Directions
(1) According to the passage on ADU impact fees, what size must an ADU be to be exempt from impact fees?
(2) Write the next part of the passage on ADU impact fees, starting right after its final sentence.

Provided passage
No. An ADU is exempt from incurring impact fees from local agencies, special districts, and water
corporations if less than 750 square feet. Should an ADU be 750 square feet or larger, impact fees shall
be charged proportionately in relation to the square footage of the ADU to the square footage of the
primary dwelling unit.
What is “Proportionately”?
“Proportionately” is some amount that corresponds to a total amount, in this case, an impact fee for a
single-family dwelling. For example, a 2,000 square foot primary dwelling with a proposed 1,000 square
foot ADU could result in 50 percent of the impact fee that would be charged for a new primary dwelling on
the same site. In all cases, the impact fee for the ADU must be less than the primary dwelling. Otherwise,
the fee is not calculated proportionately. When utilizing proportions, careful consideration should be given
to the impacts on costs, feasibility, and ultimately, the creation of ADUs. In the case of the example above,
anything greater than 50 percent of the primary dwelling could be considered a constraint on the
development of ADUs.

Information provided

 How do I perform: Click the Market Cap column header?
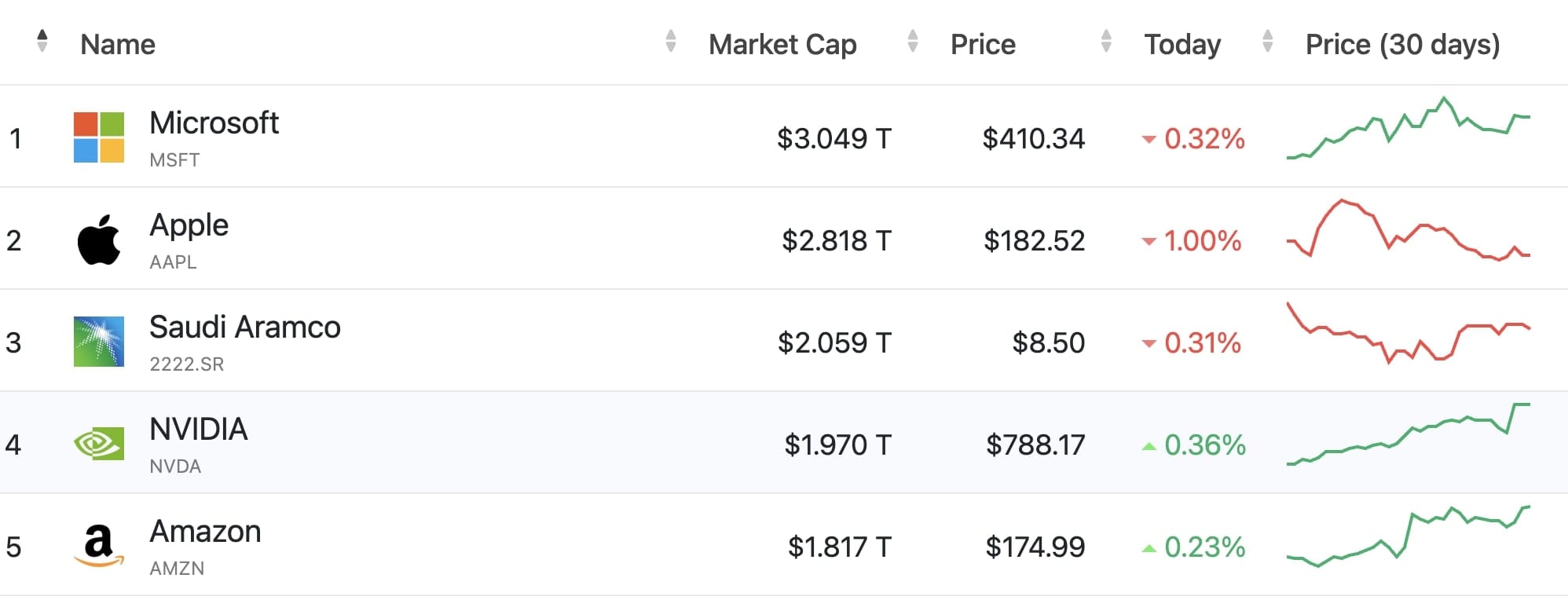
---
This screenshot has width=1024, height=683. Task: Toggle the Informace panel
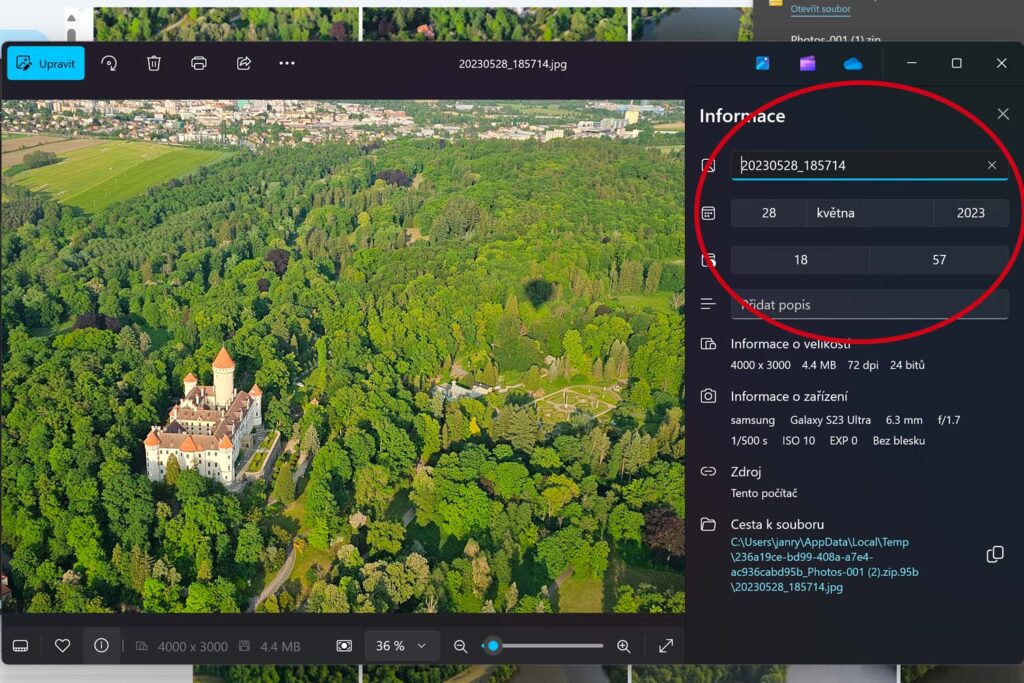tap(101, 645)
* * *
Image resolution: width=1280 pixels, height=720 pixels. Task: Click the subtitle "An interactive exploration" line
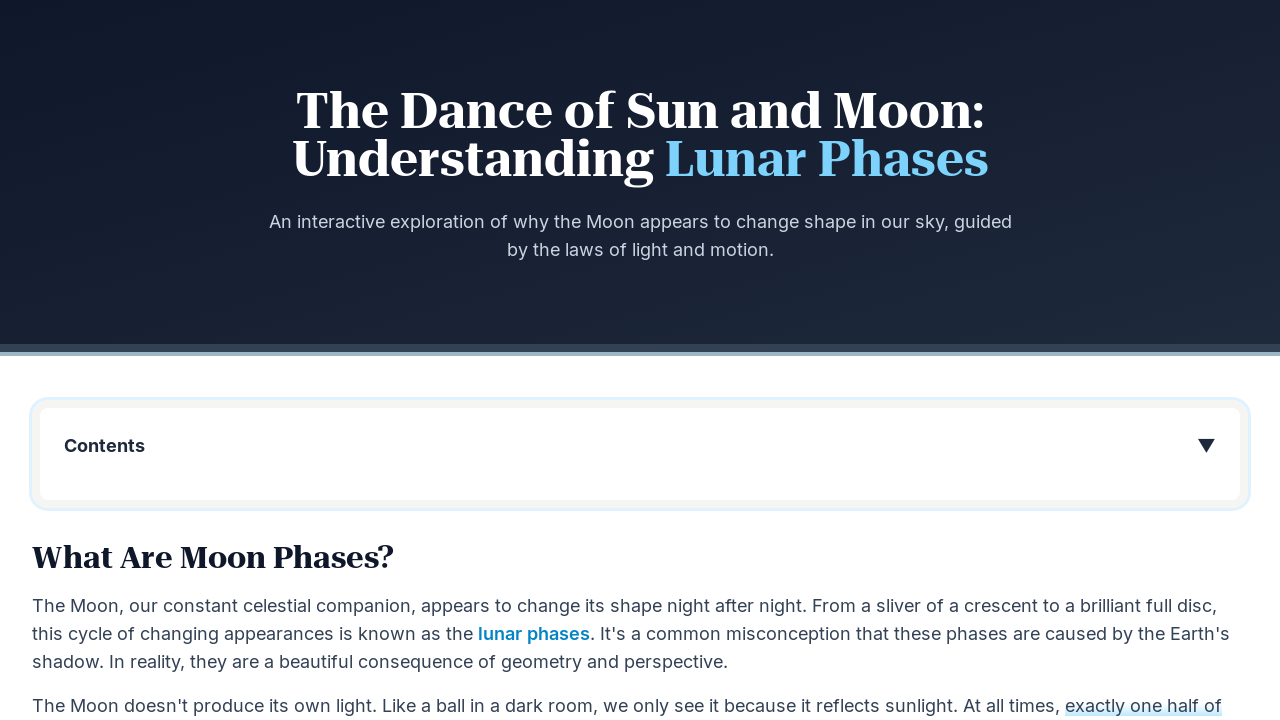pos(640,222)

Expected outputs
(1) Less than 750 square feet.

(2)
For purposes of calculating the fees for an ADU on a lot with a multifamily dwelling, the proportionality
shall be based on the average square footage of the units within that multifamily dwelling structure. For
ADUs converting existing space with a 150 square foot expansion, a total ADU square footage over 750
square feet could trigger the proportionate fee requirement. (Gov. Code, § 65852.2, subd. (f)(3)(A).)
• Can local agencies, special districts or water corporations waive impact fees?
Yes. Agencies can waive impact and any other fees for ADUs. Also, local agencies may also use fee
deferrals for applicants.
• Can school districts charge impact fees?
Yes. School districts are authorized but do not have to levy impact fees for ADUs greater than 500 square
feet pursuant to Section 17620 of the Education Code. ADUs less than 500 square feet are not subject to
school impact fees. Local agencies are encouraged to coordinate with school districts to carefully weigh
the importance of promoting ADUs, ensuring appropriate nexus studies and appropriate fees to facilitate
construction or reconstruction of adequate school facilities.
• What types of fees are considered impact fees?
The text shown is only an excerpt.